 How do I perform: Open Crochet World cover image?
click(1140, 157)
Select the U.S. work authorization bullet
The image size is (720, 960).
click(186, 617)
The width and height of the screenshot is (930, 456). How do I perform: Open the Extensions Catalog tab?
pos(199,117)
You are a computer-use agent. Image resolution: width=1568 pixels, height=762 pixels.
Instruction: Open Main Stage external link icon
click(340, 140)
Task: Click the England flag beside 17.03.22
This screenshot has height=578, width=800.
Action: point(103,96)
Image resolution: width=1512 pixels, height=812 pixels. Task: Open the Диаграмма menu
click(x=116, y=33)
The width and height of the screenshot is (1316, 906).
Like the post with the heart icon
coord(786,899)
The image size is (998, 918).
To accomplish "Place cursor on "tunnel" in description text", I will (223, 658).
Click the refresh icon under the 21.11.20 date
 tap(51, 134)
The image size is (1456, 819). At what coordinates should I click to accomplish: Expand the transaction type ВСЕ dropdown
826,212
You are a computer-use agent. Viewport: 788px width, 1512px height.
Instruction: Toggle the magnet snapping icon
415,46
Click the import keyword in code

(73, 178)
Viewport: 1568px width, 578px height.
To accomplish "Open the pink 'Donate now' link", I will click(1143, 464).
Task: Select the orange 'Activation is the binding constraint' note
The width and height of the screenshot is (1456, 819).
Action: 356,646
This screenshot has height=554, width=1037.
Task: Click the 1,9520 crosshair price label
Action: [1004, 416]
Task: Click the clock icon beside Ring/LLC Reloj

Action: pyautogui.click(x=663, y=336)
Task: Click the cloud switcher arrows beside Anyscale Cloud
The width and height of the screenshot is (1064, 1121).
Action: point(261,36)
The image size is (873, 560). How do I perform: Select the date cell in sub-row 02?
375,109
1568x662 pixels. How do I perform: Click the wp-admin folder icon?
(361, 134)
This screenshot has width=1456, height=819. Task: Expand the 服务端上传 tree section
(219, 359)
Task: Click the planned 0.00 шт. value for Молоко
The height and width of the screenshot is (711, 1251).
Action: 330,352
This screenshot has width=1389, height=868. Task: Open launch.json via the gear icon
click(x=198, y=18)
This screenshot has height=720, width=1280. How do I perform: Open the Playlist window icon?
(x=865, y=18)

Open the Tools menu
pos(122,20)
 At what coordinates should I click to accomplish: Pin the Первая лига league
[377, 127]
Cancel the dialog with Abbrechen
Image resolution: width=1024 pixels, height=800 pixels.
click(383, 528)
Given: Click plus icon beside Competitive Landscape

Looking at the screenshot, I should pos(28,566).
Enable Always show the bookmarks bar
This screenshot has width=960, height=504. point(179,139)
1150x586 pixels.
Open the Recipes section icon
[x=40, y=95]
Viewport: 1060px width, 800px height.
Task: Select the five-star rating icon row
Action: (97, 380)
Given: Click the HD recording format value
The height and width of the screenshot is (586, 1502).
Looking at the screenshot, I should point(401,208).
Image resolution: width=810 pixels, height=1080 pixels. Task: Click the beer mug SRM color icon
#####
* [Problem requirements] Output every line of the items above as a JSON list of strings, one string per line, with blank lines omitted.

* [In response]
[
  " How do I perform: Open Crochet World cover image?",
  "click(1140, 157)",
  "Select the U.S. work authorization bullet",
  "The image size is (720, 960).",
  "click(186, 617)",
  "The width and height of the screenshot is (930, 456). How do I perform: Open the Extensions Catalog tab?",
  "pos(199,117)",
  "You are a computer-use agent. Image resolution: width=1568 pixels, height=762 pixels.",
  "Instruction: Open Main Stage external link icon",
  "click(340, 140)",
  "Task: Click the England flag beside 17.03.22",
  "This screenshot has height=578, width=800.",
  "Action: point(103,96)",
  "Image resolution: width=1512 pixels, height=812 pixels. Task: Open the Диаграмма menu",
  "click(x=116, y=33)",
  "The width and height of the screenshot is (1316, 906).",
  "Like the post with the heart icon",
  "coord(786,899)",
  "The image size is (998, 918).",
  "To accomplish \"Place cursor on \"tunnel\" in description text\", I will (223, 658).",
  "Click the refresh icon under the 21.11.20 date",
  " tap(51, 134)",
  "The image size is (1456, 819). At what coordinates should I click to accomplish: Expand the transaction type ВСЕ dropdown",
  "826,212",
  "You are a computer-use agent. Viewport: 788px width, 1512px height.",
  "Instruction: Toggle the magnet snapping icon",
  "415,46",
  "Click the import keyword in code",
  "(73, 178)",
  "Viewport: 1568px width, 578px height.",
  "To accomplish \"Open the pink 'Donate now' link\", I will click(1143, 464).",
  "Task: Select the orange 'Activation is the binding constraint' note",
  "The width and height of the screenshot is (1456, 819).",
  "Action: 356,646",
  "This screenshot has height=554, width=1037.",
  "Task: Click the 1,9520 crosshair price label",
  "Action: [1004, 416]",
  "Task: Click the clock icon beside Ring/LLC Reloj",
  "Action: pyautogui.click(x=663, y=336)",
  "Task: Click the cloud switcher arrows beside Anyscale Cloud",
  "The width and height of the screenshot is (1064, 1121).",
  "Action: point(261,36)",
  "The image size is (873, 560). How do I perform: Select the date cell in sub-row 02?",
  "375,109",
  "1568x662 pixels. How do I perform: Click the wp-admin folder icon?",
  "(361, 134)",
  "This screenshot has width=1456, height=819. Task: Expand the 服务端上传 tree section",
  "(219, 359)",
  "Task: Click the planned 0.00 шт. value for Молоко",
  "The height and width of the screenshot is (711, 1251).",
  "Action: 330,352",
  "This screenshot has width=1389, height=868. Task: Open launch.json via the gear icon",
  "click(x=198, y=18)",
  "This screenshot has height=720, width=1280. How do I perform: Open the Playlist window icon?",
  "(x=865, y=18)",
  "Open the Tools menu",
  "pos(122,20)",
  " At what coordinates should I click to accomplish: Pin the Первая лига league",
  "[377, 127]",
  "Cancel the dialog with Abbrechen",
  "Image resolution: width=1024 pixels, height=800 pixels.",
  "click(383, 528)",
  "Given: Click plus icon beside Competitive Landscape",
  "Looking at the screenshot, I should pos(28,566).",
  "Enable Always show the bookmarks bar",
  "This screenshot has width=960, height=504. point(179,139)",
  "1150x586 pixels.",
  "Open the Recipes section icon",
  "[x=40, y=95]",
  "Viewport: 1060px width, 800px height.",
  "Task: Select the five-star rating icon row",
  "Action: (97, 380)",
  "Given: Click the HD recording format value",
  "The height and width of the screenshot is (586, 1502).",
  "Looking at the screenshot, I should point(401,208).",
  "Image resolution: width=810 pixels, height=1080 pixels. Task: Click the beer mug SRM color icon"
]